▶ _PROVIDED DATA_

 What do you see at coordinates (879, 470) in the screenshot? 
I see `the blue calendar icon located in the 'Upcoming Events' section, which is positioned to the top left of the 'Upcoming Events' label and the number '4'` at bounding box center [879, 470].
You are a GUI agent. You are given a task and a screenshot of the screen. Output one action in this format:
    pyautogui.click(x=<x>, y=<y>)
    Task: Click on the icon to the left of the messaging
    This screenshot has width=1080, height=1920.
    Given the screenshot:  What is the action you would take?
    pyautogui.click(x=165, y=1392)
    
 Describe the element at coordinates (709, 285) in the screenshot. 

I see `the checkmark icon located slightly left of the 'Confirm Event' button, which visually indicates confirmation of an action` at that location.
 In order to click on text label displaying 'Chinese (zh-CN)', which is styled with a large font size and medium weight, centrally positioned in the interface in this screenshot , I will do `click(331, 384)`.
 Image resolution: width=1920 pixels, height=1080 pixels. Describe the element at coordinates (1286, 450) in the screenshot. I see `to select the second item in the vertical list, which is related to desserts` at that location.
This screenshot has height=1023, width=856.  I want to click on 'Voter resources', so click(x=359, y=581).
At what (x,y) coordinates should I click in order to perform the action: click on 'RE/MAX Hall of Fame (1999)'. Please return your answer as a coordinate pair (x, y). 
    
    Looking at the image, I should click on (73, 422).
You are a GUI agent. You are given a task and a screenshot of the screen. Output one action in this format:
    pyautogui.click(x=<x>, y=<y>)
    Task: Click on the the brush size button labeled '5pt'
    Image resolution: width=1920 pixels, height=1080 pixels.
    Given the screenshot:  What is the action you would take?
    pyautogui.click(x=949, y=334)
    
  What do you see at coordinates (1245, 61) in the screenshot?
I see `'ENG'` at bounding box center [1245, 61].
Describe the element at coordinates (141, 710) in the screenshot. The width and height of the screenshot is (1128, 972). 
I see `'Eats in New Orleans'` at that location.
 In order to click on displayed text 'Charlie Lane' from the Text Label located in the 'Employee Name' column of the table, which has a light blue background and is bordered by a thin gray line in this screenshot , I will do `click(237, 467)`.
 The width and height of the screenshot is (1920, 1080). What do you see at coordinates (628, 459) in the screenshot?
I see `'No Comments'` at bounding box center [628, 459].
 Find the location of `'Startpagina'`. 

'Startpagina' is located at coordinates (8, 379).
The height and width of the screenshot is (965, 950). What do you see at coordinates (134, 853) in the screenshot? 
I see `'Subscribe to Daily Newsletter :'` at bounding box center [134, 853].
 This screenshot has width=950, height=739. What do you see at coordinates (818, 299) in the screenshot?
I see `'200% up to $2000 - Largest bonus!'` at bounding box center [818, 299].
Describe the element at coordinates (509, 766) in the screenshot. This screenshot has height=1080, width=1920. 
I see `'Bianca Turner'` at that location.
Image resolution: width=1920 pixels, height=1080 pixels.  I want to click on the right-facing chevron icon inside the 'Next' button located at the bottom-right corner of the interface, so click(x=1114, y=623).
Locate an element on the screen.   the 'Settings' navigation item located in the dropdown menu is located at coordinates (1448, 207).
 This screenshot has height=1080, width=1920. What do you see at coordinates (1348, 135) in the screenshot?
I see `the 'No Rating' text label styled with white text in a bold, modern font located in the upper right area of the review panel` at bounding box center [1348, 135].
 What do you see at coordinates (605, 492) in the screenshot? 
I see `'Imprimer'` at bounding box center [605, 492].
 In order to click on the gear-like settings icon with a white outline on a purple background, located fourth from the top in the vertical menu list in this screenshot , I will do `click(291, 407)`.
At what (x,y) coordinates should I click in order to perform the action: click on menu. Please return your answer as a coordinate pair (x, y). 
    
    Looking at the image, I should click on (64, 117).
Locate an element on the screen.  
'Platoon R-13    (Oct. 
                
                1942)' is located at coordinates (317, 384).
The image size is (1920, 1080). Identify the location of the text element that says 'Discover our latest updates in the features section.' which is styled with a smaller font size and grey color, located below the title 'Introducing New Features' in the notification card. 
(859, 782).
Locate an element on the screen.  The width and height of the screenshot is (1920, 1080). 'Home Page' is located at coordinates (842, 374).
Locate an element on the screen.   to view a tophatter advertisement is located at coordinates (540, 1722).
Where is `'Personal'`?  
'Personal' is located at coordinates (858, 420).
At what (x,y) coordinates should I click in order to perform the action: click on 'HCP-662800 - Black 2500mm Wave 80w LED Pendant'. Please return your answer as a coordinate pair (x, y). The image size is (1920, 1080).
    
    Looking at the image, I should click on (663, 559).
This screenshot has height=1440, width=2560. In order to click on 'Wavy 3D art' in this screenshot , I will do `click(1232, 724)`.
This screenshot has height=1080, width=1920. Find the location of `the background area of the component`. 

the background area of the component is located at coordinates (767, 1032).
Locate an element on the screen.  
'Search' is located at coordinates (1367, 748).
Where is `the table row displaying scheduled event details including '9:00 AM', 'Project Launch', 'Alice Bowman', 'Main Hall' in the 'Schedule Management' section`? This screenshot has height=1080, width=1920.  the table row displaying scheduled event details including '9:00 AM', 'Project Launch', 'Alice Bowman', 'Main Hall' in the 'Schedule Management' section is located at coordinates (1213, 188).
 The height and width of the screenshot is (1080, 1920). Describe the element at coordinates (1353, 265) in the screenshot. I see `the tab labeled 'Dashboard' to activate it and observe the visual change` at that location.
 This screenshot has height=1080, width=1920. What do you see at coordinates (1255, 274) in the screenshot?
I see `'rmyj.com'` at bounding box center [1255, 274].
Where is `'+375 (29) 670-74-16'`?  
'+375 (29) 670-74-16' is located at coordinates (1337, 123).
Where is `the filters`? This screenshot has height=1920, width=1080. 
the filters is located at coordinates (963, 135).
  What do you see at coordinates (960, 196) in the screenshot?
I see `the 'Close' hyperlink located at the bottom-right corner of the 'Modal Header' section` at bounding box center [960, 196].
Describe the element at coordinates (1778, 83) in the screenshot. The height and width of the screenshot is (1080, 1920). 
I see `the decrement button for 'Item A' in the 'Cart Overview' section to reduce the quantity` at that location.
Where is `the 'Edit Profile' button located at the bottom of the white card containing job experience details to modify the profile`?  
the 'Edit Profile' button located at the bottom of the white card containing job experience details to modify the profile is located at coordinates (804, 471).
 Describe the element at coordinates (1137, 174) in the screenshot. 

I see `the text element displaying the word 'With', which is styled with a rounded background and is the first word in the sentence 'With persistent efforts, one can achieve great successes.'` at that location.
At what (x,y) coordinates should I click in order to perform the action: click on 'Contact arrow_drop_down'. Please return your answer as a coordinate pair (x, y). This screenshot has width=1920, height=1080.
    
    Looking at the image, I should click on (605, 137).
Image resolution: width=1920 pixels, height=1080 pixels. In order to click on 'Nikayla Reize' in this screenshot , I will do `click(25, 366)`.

▶ _EXERCISE BRIEF_
Copy every one of the entries above word for word, changing nothing.

▶ _OUTPUT FOR THIS EXERCISE_
 What do you see at coordinates (879, 470) in the screenshot? 
I see `the blue calendar icon located in the 'Upcoming Events' section, which is positioned to the top left of the 'Upcoming Events' label and the number '4'` at bounding box center [879, 470].
You are a GUI agent. You are given a task and a screenshot of the screen. Output one action in this format:
    pyautogui.click(x=<x>, y=<y>)
    Task: Click on the icon to the left of the messaging
    This screenshot has width=1080, height=1920.
    Given the screenshot:  What is the action you would take?
    pyautogui.click(x=165, y=1392)
    
 Describe the element at coordinates (709, 285) in the screenshot. 

I see `the checkmark icon located slightly left of the 'Confirm Event' button, which visually indicates confirmation of an action` at that location.
 In order to click on text label displaying 'Chinese (zh-CN)', which is styled with a large font size and medium weight, centrally positioned in the interface in this screenshot , I will do `click(331, 384)`.
 Image resolution: width=1920 pixels, height=1080 pixels. Describe the element at coordinates (1286, 450) in the screenshot. I see `to select the second item in the vertical list, which is related to desserts` at that location.
This screenshot has height=1023, width=856.  I want to click on 'Voter resources', so click(x=359, y=581).
At what (x,y) coordinates should I click in order to perform the action: click on 'RE/MAX Hall of Fame (1999)'. Please return your answer as a coordinate pair (x, y). 
    
    Looking at the image, I should click on (73, 422).
You are a GUI agent. You are given a task and a screenshot of the screen. Output one action in this format:
    pyautogui.click(x=<x>, y=<y>)
    Task: Click on the the brush size button labeled '5pt'
    Image resolution: width=1920 pixels, height=1080 pixels.
    Given the screenshot:  What is the action you would take?
    pyautogui.click(x=949, y=334)
    
  What do you see at coordinates (1245, 61) in the screenshot?
I see `'ENG'` at bounding box center [1245, 61].
Describe the element at coordinates (141, 710) in the screenshot. The width and height of the screenshot is (1128, 972). 
I see `'Eats in New Orleans'` at that location.
 In order to click on displayed text 'Charlie Lane' from the Text Label located in the 'Employee Name' column of the table, which has a light blue background and is bordered by a thin gray line in this screenshot , I will do `click(237, 467)`.
 The width and height of the screenshot is (1920, 1080). What do you see at coordinates (628, 459) in the screenshot?
I see `'No Comments'` at bounding box center [628, 459].
 Find the location of `'Startpagina'`. 

'Startpagina' is located at coordinates (8, 379).
The height and width of the screenshot is (965, 950). What do you see at coordinates (134, 853) in the screenshot? 
I see `'Subscribe to Daily Newsletter :'` at bounding box center [134, 853].
 This screenshot has width=950, height=739. What do you see at coordinates (818, 299) in the screenshot?
I see `'200% up to $2000 - Largest bonus!'` at bounding box center [818, 299].
Describe the element at coordinates (509, 766) in the screenshot. This screenshot has height=1080, width=1920. 
I see `'Bianca Turner'` at that location.
Image resolution: width=1920 pixels, height=1080 pixels.  I want to click on the right-facing chevron icon inside the 'Next' button located at the bottom-right corner of the interface, so click(x=1114, y=623).
Locate an element on the screen.   the 'Settings' navigation item located in the dropdown menu is located at coordinates (1448, 207).
 This screenshot has height=1080, width=1920. What do you see at coordinates (1348, 135) in the screenshot?
I see `the 'No Rating' text label styled with white text in a bold, modern font located in the upper right area of the review panel` at bounding box center [1348, 135].
 What do you see at coordinates (605, 492) in the screenshot? 
I see `'Imprimer'` at bounding box center [605, 492].
 In order to click on the gear-like settings icon with a white outline on a purple background, located fourth from the top in the vertical menu list in this screenshot , I will do `click(291, 407)`.
At what (x,y) coordinates should I click in order to perform the action: click on menu. Please return your answer as a coordinate pair (x, y). 
    
    Looking at the image, I should click on (64, 117).
Locate an element on the screen.  
'Platoon R-13    (Oct. 
                
                1942)' is located at coordinates (317, 384).
The image size is (1920, 1080). Identify the location of the text element that says 'Discover our latest updates in the features section.' which is styled with a smaller font size and grey color, located below the title 'Introducing New Features' in the notification card. 
(859, 782).
Locate an element on the screen.  The width and height of the screenshot is (1920, 1080). 'Home Page' is located at coordinates (842, 374).
Locate an element on the screen.   to view a tophatter advertisement is located at coordinates (540, 1722).
Where is `'Personal'`?  
'Personal' is located at coordinates (858, 420).
At what (x,y) coordinates should I click in order to perform the action: click on 'HCP-662800 - Black 2500mm Wave 80w LED Pendant'. Please return your answer as a coordinate pair (x, y). The image size is (1920, 1080).
    
    Looking at the image, I should click on (663, 559).
This screenshot has height=1440, width=2560. In order to click on 'Wavy 3D art' in this screenshot , I will do `click(1232, 724)`.
This screenshot has height=1080, width=1920. Find the location of `the background area of the component`. 

the background area of the component is located at coordinates (767, 1032).
Locate an element on the screen.  
'Search' is located at coordinates (1367, 748).
Where is `the table row displaying scheduled event details including '9:00 AM', 'Project Launch', 'Alice Bowman', 'Main Hall' in the 'Schedule Management' section`? This screenshot has height=1080, width=1920.  the table row displaying scheduled event details including '9:00 AM', 'Project Launch', 'Alice Bowman', 'Main Hall' in the 'Schedule Management' section is located at coordinates (1213, 188).
 The height and width of the screenshot is (1080, 1920). Describe the element at coordinates (1353, 265) in the screenshot. I see `the tab labeled 'Dashboard' to activate it and observe the visual change` at that location.
 This screenshot has height=1080, width=1920. What do you see at coordinates (1255, 274) in the screenshot?
I see `'rmyj.com'` at bounding box center [1255, 274].
Where is `'+375 (29) 670-74-16'`?  
'+375 (29) 670-74-16' is located at coordinates (1337, 123).
Where is `the filters`? This screenshot has height=1920, width=1080. 
the filters is located at coordinates (963, 135).
  What do you see at coordinates (960, 196) in the screenshot?
I see `the 'Close' hyperlink located at the bottom-right corner of the 'Modal Header' section` at bounding box center [960, 196].
Describe the element at coordinates (1778, 83) in the screenshot. The height and width of the screenshot is (1080, 1920). 
I see `the decrement button for 'Item A' in the 'Cart Overview' section to reduce the quantity` at that location.
Where is `the 'Edit Profile' button located at the bottom of the white card containing job experience details to modify the profile`?  
the 'Edit Profile' button located at the bottom of the white card containing job experience details to modify the profile is located at coordinates (804, 471).
 Describe the element at coordinates (1137, 174) in the screenshot. 

I see `the text element displaying the word 'With', which is styled with a rounded background and is the first word in the sentence 'With persistent efforts, one can achieve great successes.'` at that location.
At what (x,y) coordinates should I click in order to perform the action: click on 'Contact arrow_drop_down'. Please return your answer as a coordinate pair (x, y). This screenshot has width=1920, height=1080.
    
    Looking at the image, I should click on (605, 137).
Image resolution: width=1920 pixels, height=1080 pixels. In order to click on 'Nikayla Reize' in this screenshot , I will do `click(25, 366)`.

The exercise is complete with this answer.